In the wake of the WannaCry ransomware attack, some organizations discovered the importance of backup hygiene. Many paid ransoms or lost data due to insufficient, faulty, or non-existent backups.

Ensure your disaster recovery (DR) strategy includes simulated catastrophic events, such as bare-metal restores and server rebuilds from scratch. IT security and operations must cooperate to avert mutual annihilation.

Pro tip: Make backup and restore testing a regular part of your DR drills. Verify both file-level and full-system restoration.

Lesson #5: Diversify security vendors

"Never put all your eggs into just one vendor's basket...especially when it comes to cybersecurity."

Vendor consolidation can simplify IT management, but it increases risk if a single provider fails. The 2022 Okta breach highlights how over-reliance on one vendor can expand attack surface and create new vulnerabilities. Diversifying your vendor portfolio will reduce the blast radius of any single point of failure.
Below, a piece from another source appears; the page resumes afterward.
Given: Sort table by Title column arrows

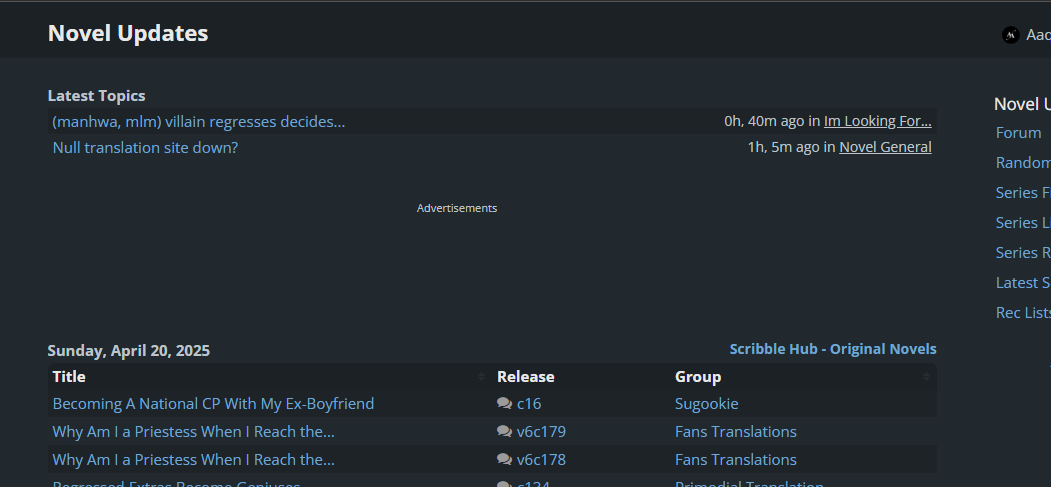Looking at the screenshot, I should 481,377.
This is especially important because the choice of vendor often drives changes in networking, especially in the IAM software space. It's all about how much you want to, or need to control yourself, and how much you're willing and able to let someone else do for you.

Pro tip: Evaluate your vendor ecosystem yearly and maintain a mix of in-house and outsourced capabilities to balance your unique balance of risk and control.

Lesson #6: Improve vendor channel communications

"The hackers have better communications between themselves than the security professionals and the security vendors."

Effective vendor channel communications are critical. A communication gap can delay client awareness and response, exacerbating the damage.

The Mayo Clinic encourages organizations to adopt proactive vendor communication. They require vendors to stick to strict cybersecurity protocols and conduct regular reviews and assessments, ensuring that vulnerabilities in third-party systems don't compromise patient care.

Pro tip: Build strong vendor relationships, and ask them about what plans they have in place to ensure quick responses to incidents. This is, of course, especially important for SaaS vendors who are responsible for safeguarding your critical data on their servers.

Lesson #7: Prioritize mental health to prevent burnout

"We run ourselves ragged because failure is not an option, but...it's fine for the C-suite to fail."

CISOs and cybersecurity professionals operate under relentless pressure. In highly regulated industries, this only intensifies. In a 2023 survey of security and IT leaders responsible for cybersecurity, 62% said they'd experienced burnout at least once, and 44% reported they'd experienced burnout several times.

Burnout raises the risk of mistakes, high turnover, and ultimately, breaches. This makes addressing mental health proactively as critical as patching vulnerabilities.

Dr. Ryan Louie, a psychiatrist specializing in the intersection of cybersecurity and mental health, shared with DarkReading that encouraging open dialogue about mental health within cybersecurity teams can help create an environment that reduces the risk of burnout.

Pro tip: Foster a culture of empathy and work-life balance, starting with leadership. Consider adopting on-call rotations to spread the workload more equally, offer flexible schedules when possible, and allocate resources to prevent overwork.

A CISO's checklist for 2025

As CISOs plan for 2025, learning from the wider IT security community's mistakes is more important than ever.

Here's a quick checklist to help IT leaders prepare:

  • Practice crisis scenarios: Schedule regular IR drills and refine your playbook.

  • Engage stakeholders: Communicate risks and benefits in business terms.

  • Document everything: Keep detailed logs and notes for audit and recovery purposes.

  • Test backups thoroughly: Ensure restoration works under real-world conditions.

  • Diversify vendors: Reduce reliance on single points of failure.

  • Protect mental health: Prioritize team well-being to sustain long-term performance.

By integrating these lessons, CISOs can strengthen their organizations's security posture with resilient systems and teams. And lean into lessons from the wider security community the worst day for one organization can be a wake-up call for others.